§ Work order
Once you find the line with "Learn more about our cookies. (697, 2488)" in the entries below, return exactly every line from it through the line with "TJ_12890088 (160, 1147)".

§ Working data
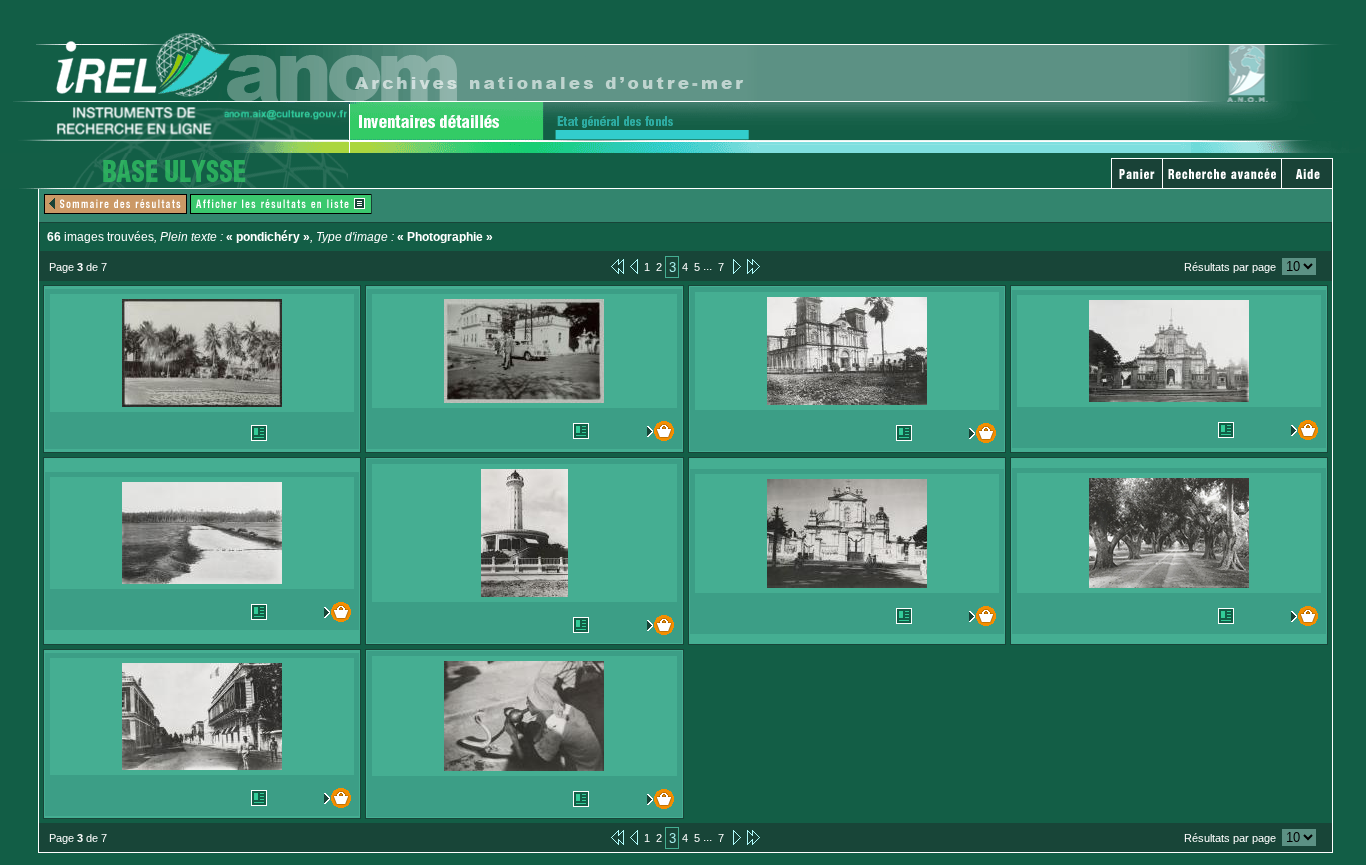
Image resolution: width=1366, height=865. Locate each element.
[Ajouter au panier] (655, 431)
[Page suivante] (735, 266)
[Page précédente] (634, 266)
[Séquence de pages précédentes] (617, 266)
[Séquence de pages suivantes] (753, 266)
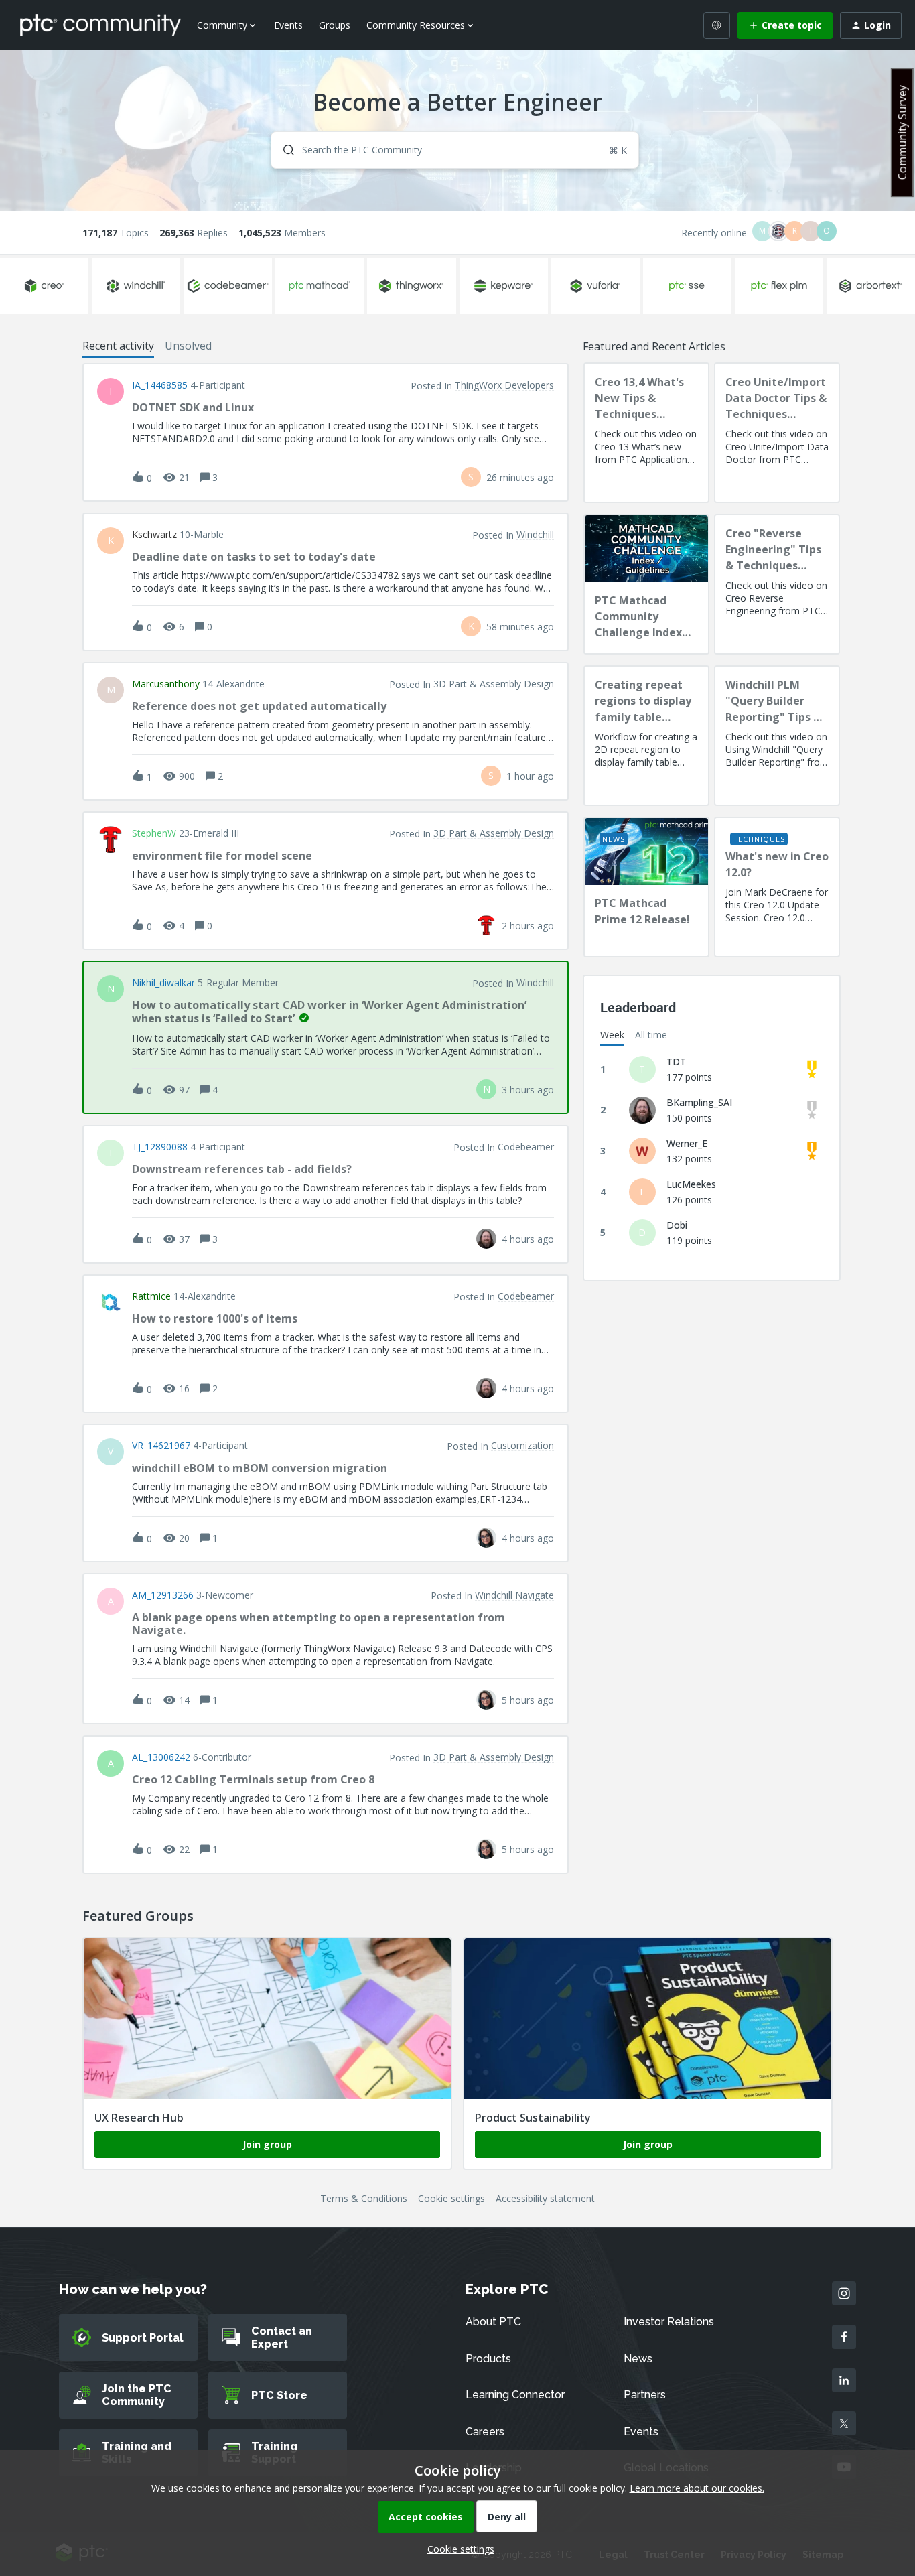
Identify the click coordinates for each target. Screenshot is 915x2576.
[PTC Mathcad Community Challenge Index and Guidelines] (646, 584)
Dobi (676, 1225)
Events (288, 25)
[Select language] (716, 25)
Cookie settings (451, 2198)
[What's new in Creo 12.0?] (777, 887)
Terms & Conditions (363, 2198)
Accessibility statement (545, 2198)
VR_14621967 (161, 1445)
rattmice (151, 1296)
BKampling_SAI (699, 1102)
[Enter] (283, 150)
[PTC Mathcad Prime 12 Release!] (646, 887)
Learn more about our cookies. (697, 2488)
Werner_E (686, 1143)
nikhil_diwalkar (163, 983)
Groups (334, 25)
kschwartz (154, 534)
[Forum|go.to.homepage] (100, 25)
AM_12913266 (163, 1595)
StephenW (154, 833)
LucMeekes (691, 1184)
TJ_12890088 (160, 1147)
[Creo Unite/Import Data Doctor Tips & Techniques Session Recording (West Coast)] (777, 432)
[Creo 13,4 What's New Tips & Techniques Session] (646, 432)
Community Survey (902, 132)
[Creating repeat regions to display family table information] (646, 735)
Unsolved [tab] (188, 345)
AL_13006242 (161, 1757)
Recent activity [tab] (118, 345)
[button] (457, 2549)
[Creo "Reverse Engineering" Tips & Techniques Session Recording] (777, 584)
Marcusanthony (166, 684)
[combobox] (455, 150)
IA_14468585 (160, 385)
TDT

§ Task answer
Learn more about our cookies. (697, 2488)
Werner_E (686, 1143)
nikhil_diwalkar (163, 983)
Groups (334, 25)
kschwartz (154, 534)
[Forum|go.to.homepage] (100, 25)
AM_12913266 (163, 1595)
StephenW (154, 833)
LucMeekes (691, 1184)
TJ_12890088 (160, 1147)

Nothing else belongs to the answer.